-- SOURCE INFORMATION follows --
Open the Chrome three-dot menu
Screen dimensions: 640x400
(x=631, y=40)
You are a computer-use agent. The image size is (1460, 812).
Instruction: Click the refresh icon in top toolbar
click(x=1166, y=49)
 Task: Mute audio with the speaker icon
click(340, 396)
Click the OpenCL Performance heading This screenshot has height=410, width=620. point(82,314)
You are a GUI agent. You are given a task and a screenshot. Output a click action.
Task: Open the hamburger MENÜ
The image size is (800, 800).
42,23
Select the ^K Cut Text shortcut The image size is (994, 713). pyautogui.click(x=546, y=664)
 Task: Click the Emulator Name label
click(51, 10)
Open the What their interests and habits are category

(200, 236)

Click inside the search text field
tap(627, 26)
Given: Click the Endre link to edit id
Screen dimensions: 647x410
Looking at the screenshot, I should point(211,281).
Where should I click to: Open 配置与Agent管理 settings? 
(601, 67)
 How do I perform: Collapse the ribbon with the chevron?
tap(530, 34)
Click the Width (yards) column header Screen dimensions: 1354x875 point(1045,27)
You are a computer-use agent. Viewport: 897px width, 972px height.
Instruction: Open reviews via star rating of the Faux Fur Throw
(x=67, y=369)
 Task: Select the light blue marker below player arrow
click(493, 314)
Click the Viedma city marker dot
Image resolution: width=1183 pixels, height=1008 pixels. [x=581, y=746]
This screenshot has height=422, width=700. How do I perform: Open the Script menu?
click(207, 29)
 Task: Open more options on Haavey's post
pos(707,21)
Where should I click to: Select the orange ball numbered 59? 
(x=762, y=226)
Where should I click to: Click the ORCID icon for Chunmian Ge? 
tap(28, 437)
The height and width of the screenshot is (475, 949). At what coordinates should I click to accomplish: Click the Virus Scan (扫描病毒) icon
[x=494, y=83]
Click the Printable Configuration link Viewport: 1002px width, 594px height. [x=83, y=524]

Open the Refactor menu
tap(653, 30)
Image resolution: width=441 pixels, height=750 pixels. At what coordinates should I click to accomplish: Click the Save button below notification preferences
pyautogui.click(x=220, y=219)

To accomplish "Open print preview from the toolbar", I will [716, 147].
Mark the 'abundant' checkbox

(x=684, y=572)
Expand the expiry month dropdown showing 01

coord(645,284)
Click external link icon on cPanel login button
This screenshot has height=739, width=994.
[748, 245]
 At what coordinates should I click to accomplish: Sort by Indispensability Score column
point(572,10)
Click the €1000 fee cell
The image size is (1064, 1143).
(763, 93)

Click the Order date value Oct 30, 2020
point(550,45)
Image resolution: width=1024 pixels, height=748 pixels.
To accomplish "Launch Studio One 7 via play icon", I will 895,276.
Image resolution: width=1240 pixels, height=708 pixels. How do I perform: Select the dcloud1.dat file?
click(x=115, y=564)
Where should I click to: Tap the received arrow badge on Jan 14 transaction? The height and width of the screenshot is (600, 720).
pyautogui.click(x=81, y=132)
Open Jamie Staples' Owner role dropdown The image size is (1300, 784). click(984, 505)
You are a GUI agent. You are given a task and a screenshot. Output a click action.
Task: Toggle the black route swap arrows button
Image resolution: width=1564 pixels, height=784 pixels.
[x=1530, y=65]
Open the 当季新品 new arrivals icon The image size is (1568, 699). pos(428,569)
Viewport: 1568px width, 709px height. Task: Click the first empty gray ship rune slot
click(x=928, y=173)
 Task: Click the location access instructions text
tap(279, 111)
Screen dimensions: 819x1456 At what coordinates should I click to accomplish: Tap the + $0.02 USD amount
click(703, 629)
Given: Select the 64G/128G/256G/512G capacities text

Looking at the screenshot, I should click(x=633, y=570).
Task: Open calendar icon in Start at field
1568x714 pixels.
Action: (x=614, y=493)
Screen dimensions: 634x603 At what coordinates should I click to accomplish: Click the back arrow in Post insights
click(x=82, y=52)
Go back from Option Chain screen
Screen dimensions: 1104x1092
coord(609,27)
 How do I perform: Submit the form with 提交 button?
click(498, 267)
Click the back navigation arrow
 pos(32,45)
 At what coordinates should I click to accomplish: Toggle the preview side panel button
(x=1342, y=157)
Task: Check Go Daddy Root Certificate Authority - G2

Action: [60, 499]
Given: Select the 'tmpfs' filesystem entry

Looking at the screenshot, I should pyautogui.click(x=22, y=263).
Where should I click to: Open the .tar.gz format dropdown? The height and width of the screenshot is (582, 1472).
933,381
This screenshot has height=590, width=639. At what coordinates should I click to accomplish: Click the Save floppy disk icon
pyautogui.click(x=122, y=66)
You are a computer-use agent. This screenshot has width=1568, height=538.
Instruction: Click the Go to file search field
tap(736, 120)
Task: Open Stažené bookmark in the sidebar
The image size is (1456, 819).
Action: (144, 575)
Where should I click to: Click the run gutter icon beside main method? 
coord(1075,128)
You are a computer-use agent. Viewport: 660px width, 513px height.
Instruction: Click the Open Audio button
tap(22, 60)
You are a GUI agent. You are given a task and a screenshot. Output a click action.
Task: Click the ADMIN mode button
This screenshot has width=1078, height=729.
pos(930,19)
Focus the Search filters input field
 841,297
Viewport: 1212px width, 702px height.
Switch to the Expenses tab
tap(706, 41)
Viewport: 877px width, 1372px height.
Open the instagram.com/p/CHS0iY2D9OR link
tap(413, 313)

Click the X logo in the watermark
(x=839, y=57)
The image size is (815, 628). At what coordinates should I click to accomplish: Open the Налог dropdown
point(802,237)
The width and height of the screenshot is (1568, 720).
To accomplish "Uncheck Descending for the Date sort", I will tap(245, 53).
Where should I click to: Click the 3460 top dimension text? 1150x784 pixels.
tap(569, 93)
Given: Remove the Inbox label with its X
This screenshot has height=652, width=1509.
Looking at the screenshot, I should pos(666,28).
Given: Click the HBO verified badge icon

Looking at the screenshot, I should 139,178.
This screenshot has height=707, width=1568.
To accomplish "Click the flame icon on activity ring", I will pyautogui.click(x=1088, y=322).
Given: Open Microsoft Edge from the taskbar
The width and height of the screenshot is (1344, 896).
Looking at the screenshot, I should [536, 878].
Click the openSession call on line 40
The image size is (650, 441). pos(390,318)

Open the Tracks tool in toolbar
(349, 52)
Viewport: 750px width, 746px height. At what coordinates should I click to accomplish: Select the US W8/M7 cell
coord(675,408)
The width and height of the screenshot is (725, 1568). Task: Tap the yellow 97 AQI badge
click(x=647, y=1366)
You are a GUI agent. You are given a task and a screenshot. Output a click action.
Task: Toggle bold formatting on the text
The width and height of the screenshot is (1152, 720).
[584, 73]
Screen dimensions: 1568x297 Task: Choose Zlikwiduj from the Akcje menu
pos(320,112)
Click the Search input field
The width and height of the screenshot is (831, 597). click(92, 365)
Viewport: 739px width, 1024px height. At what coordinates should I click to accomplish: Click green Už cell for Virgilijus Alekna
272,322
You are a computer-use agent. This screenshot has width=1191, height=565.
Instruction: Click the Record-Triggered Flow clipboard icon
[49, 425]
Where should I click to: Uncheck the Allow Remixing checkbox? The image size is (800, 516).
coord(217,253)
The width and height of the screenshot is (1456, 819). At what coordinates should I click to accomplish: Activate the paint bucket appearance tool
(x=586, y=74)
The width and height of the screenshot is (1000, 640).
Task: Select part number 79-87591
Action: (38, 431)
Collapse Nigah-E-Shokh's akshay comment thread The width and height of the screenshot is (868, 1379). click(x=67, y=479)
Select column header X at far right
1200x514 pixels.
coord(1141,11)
-- SOURCE INFORMATION concluded --
Whenever a line of the records holds the string "computer", pick it out and copy it.

### SOLUTION TO THIS TASK:
You are a computer-use agent. The image size is (1460, 812).
You are a computer-use agent. Viewport: 897px width, 972px height.
You are a computer-use agent. This screenshot has width=1568, height=538.
You are a computer-use agent. Viewport: 660px width, 513px height.
You are a computer-use agent. This screenshot has width=1191, height=565.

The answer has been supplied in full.